In the attempted application of this rule to the plaintiff’s pleading in the present case counsel for the defendant cites to us a long line of decisions commencing with Frisch v. Caler, 21 Cal. 71, wherein it has been repeatedly held that the allegation that the defendant “has refused and still refuses to pay” is but a conclusion of the pleader and wholly insufficient as an allegation of nonpayment.

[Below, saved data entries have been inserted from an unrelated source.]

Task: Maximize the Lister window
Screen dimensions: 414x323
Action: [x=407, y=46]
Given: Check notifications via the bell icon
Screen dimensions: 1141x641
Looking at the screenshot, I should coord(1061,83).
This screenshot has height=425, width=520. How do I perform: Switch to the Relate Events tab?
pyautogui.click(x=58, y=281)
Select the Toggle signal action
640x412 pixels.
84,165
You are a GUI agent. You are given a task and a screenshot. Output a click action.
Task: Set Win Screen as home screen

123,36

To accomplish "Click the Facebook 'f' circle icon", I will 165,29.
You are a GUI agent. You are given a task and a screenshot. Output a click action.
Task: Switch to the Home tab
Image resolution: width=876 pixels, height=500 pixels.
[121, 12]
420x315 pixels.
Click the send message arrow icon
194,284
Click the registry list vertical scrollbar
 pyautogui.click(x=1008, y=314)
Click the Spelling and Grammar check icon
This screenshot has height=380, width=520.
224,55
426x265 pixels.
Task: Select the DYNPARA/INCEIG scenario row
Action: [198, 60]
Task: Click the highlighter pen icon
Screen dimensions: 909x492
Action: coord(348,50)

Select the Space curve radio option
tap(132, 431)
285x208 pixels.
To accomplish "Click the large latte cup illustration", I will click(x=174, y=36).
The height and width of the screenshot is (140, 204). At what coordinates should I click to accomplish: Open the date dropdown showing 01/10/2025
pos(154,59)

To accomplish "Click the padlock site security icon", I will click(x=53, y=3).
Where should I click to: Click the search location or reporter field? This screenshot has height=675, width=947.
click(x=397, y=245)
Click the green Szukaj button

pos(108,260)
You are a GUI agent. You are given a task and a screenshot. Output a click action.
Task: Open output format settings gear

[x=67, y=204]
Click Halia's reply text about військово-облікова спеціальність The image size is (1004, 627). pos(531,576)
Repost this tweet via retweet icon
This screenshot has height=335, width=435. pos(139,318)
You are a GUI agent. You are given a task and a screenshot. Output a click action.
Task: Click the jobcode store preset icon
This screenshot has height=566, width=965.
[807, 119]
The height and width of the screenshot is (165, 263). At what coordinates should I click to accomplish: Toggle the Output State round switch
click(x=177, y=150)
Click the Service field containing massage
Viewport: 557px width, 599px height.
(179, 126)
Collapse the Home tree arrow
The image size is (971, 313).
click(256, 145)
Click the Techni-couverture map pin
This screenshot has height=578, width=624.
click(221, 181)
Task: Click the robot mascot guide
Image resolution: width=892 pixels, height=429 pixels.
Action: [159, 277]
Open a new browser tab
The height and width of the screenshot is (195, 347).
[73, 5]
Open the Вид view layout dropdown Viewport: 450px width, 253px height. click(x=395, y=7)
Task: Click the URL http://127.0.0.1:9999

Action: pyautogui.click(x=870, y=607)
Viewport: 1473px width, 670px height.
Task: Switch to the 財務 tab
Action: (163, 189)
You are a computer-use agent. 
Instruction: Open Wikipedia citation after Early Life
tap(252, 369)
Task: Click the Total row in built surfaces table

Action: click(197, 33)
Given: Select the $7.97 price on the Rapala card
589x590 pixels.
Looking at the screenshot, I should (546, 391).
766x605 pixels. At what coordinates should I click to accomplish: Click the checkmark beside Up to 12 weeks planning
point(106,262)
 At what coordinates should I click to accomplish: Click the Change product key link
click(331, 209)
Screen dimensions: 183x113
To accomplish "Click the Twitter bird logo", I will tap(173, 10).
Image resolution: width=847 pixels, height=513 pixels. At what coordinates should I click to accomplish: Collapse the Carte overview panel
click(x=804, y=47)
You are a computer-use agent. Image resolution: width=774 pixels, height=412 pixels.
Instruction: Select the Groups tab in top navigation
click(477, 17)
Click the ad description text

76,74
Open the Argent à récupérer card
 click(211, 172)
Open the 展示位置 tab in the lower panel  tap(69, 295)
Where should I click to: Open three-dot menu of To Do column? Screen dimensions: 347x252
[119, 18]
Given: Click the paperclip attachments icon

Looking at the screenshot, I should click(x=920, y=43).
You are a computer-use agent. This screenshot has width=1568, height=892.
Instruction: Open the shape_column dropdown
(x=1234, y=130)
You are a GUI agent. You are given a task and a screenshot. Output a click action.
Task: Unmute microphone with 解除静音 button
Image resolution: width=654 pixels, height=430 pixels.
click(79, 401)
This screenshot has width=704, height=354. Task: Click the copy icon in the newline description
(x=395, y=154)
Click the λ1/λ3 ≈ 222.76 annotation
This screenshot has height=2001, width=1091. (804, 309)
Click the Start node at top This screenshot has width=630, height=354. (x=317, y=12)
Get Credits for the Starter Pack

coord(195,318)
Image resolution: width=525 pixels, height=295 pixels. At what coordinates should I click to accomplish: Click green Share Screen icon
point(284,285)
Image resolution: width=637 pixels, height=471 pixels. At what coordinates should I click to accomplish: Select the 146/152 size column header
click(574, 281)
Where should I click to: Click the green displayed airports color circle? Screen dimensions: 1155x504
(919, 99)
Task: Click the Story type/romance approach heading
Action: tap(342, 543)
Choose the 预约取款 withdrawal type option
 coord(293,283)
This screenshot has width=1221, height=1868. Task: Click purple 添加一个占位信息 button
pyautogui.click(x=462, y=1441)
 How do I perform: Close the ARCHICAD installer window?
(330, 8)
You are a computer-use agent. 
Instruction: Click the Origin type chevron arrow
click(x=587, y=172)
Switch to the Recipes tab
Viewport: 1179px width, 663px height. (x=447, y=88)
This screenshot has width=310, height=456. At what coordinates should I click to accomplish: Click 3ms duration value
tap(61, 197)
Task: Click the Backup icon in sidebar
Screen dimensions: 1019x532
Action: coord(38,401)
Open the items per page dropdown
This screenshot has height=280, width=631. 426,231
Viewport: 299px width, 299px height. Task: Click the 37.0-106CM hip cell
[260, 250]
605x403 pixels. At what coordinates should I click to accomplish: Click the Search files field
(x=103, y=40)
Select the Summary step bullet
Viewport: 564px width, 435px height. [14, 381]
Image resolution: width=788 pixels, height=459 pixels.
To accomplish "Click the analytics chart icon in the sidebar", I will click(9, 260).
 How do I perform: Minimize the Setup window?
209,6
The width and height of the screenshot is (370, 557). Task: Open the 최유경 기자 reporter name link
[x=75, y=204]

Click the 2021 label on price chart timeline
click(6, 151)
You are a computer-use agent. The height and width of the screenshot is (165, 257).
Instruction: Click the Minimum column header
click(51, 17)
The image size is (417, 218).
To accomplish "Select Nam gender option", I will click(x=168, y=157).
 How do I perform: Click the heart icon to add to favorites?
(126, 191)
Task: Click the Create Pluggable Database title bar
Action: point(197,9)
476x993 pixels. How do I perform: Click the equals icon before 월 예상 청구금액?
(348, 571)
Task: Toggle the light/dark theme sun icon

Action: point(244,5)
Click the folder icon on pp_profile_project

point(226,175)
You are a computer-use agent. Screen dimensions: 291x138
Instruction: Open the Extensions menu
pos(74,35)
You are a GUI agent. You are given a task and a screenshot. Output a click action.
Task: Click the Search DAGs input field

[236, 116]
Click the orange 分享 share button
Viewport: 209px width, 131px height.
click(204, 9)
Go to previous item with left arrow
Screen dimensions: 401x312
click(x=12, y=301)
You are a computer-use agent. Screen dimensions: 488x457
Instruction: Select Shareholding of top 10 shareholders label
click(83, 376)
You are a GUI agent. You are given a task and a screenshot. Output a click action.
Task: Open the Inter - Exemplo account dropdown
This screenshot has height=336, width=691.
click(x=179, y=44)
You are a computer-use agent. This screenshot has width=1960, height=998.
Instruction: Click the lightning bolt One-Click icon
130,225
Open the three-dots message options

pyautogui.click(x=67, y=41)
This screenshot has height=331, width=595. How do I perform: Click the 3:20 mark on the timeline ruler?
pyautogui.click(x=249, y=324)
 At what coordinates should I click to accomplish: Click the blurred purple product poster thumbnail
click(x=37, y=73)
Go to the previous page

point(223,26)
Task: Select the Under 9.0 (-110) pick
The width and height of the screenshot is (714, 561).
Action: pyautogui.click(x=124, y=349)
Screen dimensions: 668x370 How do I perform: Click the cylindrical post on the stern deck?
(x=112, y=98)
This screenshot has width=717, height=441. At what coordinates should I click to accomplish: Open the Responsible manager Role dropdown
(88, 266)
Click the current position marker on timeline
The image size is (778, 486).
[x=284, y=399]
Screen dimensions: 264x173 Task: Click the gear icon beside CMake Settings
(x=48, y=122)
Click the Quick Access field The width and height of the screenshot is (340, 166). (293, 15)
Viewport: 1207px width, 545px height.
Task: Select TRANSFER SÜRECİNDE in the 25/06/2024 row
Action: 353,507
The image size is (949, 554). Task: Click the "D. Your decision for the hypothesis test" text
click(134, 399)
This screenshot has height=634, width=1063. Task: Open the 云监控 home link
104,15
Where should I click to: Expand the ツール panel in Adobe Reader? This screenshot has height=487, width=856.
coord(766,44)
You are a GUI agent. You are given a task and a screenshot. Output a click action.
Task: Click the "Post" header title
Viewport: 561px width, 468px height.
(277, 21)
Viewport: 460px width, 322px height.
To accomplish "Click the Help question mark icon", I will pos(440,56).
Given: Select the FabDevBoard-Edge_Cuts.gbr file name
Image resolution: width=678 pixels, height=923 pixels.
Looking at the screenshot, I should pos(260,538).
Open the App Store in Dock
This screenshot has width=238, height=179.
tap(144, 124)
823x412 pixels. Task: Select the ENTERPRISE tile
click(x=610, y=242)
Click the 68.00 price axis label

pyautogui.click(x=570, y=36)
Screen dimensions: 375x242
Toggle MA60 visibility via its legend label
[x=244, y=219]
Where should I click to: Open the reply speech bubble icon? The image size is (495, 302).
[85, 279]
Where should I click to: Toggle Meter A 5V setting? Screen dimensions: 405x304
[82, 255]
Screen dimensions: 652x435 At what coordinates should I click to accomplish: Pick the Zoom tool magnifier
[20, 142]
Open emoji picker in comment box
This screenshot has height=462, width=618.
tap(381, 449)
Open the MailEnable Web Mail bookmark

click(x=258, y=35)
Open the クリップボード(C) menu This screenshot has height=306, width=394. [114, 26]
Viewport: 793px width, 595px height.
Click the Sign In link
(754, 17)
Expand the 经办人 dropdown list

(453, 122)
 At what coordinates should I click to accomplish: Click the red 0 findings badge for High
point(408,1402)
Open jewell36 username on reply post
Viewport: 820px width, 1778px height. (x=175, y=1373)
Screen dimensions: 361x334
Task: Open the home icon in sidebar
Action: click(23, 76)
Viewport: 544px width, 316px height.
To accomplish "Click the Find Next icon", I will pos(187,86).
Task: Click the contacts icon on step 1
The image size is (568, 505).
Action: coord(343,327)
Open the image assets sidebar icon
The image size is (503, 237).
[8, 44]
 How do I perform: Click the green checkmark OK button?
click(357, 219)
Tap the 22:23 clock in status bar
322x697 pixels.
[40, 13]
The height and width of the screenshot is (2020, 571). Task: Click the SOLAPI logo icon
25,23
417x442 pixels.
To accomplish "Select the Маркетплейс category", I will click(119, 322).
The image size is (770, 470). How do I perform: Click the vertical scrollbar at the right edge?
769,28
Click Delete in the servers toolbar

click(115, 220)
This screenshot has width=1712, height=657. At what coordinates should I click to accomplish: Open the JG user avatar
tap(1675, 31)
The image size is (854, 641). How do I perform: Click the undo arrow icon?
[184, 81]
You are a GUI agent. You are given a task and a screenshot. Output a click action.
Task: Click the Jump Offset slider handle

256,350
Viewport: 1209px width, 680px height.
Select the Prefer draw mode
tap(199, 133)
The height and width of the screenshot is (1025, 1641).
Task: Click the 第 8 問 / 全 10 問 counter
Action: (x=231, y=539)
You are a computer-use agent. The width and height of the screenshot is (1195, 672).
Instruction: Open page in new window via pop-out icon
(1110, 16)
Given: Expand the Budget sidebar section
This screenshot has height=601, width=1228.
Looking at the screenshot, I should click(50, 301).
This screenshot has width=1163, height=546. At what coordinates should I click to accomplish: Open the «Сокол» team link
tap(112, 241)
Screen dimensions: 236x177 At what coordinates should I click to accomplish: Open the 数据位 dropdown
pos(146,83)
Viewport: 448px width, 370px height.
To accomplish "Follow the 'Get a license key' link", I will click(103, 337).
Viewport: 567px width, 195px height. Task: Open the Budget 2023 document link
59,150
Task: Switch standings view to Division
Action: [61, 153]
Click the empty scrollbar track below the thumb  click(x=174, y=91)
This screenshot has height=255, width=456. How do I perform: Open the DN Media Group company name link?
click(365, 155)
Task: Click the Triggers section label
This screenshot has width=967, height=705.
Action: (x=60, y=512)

That the defendant “. . . refused to pay . . . the purchase price of said grain or any part thereof” is the allegation quoted and complained of by counsel for the defendant in the present case. It may be that this allegation as quoted would not survive the test of the rule declared in the cases cited. This quotation, however, omits a material part of the allegation of the complaint upon the subject of nonpayment which, when read in conjunction with other allegations of the complaint, may be fairly said to show and support the fact of nonpayment. The entire allegation of the plaintiff’s complaint which purports to plead the fact of nonpayment reads as follows: “That said R. M. Digges failed and refused to accept said grain and to perform his agreement, and refused to pay said E, A. Eaton the purchase price of said grain or any part thereof.” In addition to the foregoing the plaintiff’s complaint alleged “That because of the refusal and failure of said R. M. Digges to accept said grain and to pay said E. A. Eaton therefor the agreed price said E. A. Eaton was compelled to sell said grain to another person.”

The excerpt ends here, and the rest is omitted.